Saved data entries
================================

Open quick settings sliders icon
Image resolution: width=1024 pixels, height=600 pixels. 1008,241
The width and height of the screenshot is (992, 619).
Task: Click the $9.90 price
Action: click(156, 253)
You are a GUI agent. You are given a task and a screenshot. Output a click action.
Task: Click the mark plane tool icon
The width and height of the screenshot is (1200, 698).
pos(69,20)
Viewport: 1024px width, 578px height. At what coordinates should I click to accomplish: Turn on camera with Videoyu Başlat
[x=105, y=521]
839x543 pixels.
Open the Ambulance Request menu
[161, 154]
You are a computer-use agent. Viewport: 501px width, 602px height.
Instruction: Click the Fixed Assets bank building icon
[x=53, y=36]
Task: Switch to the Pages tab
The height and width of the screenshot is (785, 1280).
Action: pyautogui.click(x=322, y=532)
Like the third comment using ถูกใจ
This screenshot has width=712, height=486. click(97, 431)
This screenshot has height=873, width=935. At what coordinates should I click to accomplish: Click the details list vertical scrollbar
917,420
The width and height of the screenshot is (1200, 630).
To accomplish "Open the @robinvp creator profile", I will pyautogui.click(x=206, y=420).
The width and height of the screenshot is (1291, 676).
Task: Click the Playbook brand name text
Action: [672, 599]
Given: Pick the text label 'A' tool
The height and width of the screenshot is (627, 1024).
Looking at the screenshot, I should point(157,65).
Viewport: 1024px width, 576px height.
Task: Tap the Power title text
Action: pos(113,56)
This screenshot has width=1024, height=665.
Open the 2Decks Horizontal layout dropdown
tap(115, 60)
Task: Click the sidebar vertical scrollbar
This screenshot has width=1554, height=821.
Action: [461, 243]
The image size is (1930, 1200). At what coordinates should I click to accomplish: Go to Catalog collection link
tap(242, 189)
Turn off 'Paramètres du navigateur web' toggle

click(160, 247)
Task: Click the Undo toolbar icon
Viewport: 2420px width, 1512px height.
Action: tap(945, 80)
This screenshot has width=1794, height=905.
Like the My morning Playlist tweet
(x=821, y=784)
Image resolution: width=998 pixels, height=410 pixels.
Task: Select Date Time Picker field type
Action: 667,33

================================

WHAT YOU NEED TO DO. With no alteration of any kind, give the data again in full.

EXERCISE SOLUTION.
Open quick settings sliders icon
Image resolution: width=1024 pixels, height=600 pixels. 1008,241
The width and height of the screenshot is (992, 619).
Task: Click the $9.90 price
Action: click(156, 253)
You are a GUI agent. You are given a task and a screenshot. Output a click action.
Task: Click the mark plane tool icon
The width and height of the screenshot is (1200, 698).
pos(69,20)
Viewport: 1024px width, 578px height. At what coordinates should I click to accomplish: Turn on camera with Videoyu Başlat
[x=105, y=521]
839x543 pixels.
Open the Ambulance Request menu
[161, 154]
You are a computer-use agent. Viewport: 501px width, 602px height.
Instruction: Click the Fixed Assets bank building icon
[x=53, y=36]
Task: Switch to the Pages tab
The height and width of the screenshot is (785, 1280).
Action: pyautogui.click(x=322, y=532)
Like the third comment using ถูกใจ
This screenshot has width=712, height=486. click(97, 431)
This screenshot has height=873, width=935. At what coordinates should I click to accomplish: Click the details list vertical scrollbar
917,420
The width and height of the screenshot is (1200, 630).
To accomplish "Open the @robinvp creator profile", I will pyautogui.click(x=206, y=420).
The width and height of the screenshot is (1291, 676).
Task: Click the Playbook brand name text
Action: [672, 599]
Given: Pick the text label 'A' tool
The height and width of the screenshot is (627, 1024).
Looking at the screenshot, I should point(157,65).
Viewport: 1024px width, 576px height.
Task: Tap the Power title text
Action: pos(113,56)
This screenshot has width=1024, height=665.
Open the 2Decks Horizontal layout dropdown
tap(115, 60)
Task: Click the sidebar vertical scrollbar
This screenshot has width=1554, height=821.
Action: [461, 243]
The image size is (1930, 1200). At what coordinates should I click to accomplish: Go to Catalog collection link
tap(242, 189)
Turn off 'Paramètres du navigateur web' toggle

click(160, 247)
Task: Click the Undo toolbar icon
Viewport: 2420px width, 1512px height.
Action: tap(945, 80)
This screenshot has width=1794, height=905.
Like the My morning Playlist tweet
(x=821, y=784)
Image resolution: width=998 pixels, height=410 pixels.
Task: Select Date Time Picker field type
Action: 667,33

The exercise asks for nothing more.